TASK INSTRUCTIONS: Of the entries below, restate word for word only the section that runs from the line with "Click the green plus New conversation icon" to the line with "Given: Open the Extensions step", counting both ends.

Stored data:
────

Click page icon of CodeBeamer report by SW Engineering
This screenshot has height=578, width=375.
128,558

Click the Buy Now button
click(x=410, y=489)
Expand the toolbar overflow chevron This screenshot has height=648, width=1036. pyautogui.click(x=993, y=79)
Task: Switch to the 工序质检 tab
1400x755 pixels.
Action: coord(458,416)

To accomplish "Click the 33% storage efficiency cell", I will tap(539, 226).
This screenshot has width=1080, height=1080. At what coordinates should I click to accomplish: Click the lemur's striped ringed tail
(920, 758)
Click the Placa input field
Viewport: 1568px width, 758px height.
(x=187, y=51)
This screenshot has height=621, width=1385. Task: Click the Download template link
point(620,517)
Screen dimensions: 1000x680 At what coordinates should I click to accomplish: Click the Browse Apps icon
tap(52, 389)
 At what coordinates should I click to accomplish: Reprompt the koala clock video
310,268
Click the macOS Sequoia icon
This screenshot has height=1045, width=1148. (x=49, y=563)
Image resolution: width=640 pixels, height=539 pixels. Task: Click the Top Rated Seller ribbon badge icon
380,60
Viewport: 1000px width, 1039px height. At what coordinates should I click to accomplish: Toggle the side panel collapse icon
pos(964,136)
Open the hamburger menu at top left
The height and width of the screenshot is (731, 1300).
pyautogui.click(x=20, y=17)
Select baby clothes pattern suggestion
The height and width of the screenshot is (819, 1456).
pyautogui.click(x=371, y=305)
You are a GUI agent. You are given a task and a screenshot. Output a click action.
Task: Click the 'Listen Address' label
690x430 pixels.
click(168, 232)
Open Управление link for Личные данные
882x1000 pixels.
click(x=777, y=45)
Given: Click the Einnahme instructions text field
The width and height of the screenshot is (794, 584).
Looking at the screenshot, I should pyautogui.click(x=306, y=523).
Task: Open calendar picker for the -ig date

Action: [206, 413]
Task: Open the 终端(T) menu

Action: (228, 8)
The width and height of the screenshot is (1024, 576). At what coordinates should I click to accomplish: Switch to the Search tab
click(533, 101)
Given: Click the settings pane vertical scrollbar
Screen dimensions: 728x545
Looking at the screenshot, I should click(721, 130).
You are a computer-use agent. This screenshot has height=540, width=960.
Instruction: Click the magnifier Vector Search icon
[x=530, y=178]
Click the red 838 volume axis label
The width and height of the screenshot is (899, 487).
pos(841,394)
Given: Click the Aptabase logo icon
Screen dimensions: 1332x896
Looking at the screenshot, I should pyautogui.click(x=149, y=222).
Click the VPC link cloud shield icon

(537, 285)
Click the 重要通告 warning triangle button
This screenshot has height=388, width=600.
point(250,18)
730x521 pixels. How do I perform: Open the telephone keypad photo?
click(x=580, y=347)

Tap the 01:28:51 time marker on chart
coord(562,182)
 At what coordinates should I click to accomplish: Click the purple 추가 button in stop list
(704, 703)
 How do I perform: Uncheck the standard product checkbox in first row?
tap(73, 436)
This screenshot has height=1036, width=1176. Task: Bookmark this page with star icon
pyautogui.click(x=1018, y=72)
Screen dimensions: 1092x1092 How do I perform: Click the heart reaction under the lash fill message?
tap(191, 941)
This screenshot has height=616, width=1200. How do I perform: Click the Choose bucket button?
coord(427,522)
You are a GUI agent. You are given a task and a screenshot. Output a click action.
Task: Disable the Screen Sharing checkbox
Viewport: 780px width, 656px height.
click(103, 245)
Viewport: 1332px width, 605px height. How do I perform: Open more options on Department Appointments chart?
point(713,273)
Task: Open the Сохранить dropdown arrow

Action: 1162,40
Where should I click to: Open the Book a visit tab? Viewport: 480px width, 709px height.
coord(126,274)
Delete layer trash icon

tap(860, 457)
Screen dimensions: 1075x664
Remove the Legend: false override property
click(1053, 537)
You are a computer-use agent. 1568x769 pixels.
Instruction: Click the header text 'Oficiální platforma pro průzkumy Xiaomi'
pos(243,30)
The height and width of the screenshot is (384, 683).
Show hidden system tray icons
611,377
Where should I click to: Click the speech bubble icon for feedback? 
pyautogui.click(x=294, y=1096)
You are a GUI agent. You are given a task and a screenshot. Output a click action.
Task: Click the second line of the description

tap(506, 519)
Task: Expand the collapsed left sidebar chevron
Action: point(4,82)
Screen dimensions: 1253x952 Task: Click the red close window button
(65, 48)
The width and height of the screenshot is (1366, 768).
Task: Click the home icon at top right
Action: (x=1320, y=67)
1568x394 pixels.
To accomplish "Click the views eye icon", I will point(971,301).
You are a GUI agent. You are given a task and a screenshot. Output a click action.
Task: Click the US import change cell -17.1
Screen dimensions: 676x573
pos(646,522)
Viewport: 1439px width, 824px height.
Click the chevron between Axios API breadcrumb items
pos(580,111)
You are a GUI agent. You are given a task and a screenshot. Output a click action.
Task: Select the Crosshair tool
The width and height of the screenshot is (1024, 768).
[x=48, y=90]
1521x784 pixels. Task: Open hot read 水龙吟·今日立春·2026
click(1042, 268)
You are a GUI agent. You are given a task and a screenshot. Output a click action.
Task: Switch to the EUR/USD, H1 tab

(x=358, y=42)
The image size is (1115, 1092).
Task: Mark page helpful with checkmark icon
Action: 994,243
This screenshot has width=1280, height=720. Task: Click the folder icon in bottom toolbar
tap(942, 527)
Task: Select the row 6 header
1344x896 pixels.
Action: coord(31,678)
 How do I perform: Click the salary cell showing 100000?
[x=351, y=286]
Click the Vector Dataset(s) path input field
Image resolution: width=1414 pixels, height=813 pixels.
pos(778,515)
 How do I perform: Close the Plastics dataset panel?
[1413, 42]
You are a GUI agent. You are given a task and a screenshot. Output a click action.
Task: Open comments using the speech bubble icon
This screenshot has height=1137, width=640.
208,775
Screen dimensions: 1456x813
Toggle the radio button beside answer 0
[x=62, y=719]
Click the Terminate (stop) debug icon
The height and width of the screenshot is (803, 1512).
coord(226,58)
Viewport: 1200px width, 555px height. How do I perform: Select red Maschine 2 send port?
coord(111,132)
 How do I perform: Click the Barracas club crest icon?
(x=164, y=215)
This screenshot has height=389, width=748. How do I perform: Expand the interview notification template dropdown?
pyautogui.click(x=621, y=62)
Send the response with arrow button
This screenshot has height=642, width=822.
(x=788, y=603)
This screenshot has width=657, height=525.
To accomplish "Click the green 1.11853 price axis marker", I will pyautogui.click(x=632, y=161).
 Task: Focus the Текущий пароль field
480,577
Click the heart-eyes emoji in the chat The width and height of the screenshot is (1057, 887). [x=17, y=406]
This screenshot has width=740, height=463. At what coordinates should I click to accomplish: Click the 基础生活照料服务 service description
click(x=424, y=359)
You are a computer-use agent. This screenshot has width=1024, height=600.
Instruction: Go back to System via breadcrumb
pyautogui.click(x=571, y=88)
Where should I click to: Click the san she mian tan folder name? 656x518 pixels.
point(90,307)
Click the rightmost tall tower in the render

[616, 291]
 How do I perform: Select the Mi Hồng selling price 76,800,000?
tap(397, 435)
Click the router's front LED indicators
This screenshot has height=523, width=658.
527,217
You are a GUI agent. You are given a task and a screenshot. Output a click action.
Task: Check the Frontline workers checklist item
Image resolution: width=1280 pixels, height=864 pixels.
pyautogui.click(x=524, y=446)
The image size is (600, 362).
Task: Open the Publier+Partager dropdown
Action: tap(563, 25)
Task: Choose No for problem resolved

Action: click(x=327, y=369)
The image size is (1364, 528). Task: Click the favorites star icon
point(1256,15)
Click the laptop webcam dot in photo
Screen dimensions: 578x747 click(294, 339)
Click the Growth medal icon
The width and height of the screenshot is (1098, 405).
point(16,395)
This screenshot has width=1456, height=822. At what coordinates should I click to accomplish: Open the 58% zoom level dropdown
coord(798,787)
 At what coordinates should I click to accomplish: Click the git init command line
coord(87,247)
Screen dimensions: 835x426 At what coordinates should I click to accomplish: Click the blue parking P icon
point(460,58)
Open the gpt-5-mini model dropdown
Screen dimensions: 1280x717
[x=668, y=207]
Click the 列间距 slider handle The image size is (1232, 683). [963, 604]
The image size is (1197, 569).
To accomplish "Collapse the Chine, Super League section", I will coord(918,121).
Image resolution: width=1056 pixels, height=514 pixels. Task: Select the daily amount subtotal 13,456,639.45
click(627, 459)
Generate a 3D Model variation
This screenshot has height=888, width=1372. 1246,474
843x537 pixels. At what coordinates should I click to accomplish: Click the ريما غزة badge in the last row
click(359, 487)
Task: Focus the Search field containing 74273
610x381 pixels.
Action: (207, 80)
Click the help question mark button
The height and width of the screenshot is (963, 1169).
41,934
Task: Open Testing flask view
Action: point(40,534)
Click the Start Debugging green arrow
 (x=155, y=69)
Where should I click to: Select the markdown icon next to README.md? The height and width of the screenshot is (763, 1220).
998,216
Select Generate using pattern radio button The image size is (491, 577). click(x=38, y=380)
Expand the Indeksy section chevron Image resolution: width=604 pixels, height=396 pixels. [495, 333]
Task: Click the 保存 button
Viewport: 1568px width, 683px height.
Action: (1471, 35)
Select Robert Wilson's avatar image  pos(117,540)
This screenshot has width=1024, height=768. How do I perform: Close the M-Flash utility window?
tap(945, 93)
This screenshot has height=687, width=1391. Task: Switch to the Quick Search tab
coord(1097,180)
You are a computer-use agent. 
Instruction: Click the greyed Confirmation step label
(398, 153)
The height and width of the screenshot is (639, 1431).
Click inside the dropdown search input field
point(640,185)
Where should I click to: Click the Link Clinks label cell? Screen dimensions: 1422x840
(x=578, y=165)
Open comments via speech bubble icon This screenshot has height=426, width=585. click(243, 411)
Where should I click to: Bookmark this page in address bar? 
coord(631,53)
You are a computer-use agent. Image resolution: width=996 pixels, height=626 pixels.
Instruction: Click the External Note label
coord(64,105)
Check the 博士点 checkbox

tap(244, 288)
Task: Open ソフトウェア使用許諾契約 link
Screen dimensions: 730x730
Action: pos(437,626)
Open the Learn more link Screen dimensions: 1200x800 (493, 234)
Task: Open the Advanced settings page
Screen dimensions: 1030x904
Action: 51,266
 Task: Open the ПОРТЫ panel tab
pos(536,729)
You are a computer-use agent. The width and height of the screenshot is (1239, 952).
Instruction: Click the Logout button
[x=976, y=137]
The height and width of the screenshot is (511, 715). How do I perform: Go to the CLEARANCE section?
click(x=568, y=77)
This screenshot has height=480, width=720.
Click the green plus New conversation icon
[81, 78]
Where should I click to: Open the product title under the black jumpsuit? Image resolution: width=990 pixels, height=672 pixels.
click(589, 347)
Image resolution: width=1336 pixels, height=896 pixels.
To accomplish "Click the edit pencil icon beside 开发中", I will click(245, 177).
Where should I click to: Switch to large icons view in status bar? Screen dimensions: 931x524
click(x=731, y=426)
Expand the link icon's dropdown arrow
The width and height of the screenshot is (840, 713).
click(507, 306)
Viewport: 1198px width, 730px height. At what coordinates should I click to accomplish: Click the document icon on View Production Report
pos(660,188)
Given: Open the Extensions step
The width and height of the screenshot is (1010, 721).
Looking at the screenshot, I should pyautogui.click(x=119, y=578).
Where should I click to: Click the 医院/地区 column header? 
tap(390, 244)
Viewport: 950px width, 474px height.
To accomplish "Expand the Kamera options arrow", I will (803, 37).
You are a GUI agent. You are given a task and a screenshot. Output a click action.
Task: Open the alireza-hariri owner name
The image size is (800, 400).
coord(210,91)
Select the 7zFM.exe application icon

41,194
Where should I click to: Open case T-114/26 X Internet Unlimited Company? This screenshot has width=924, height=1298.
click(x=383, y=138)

────

ANSWER TO THE EXERCISE:
Click the green plus New conversation icon
[81, 78]
Where should I click to: Open the product title under the black jumpsuit? Image resolution: width=990 pixels, height=672 pixels.
click(589, 347)
Image resolution: width=1336 pixels, height=896 pixels.
To accomplish "Click the edit pencil icon beside 开发中", I will click(245, 177).
Where should I click to: Switch to large icons view in status bar? Screen dimensions: 931x524
click(x=731, y=426)
Expand the link icon's dropdown arrow
The width and height of the screenshot is (840, 713).
click(507, 306)
Viewport: 1198px width, 730px height. At what coordinates should I click to accomplish: Click the document icon on View Production Report
pos(660,188)
Given: Open the Extensions step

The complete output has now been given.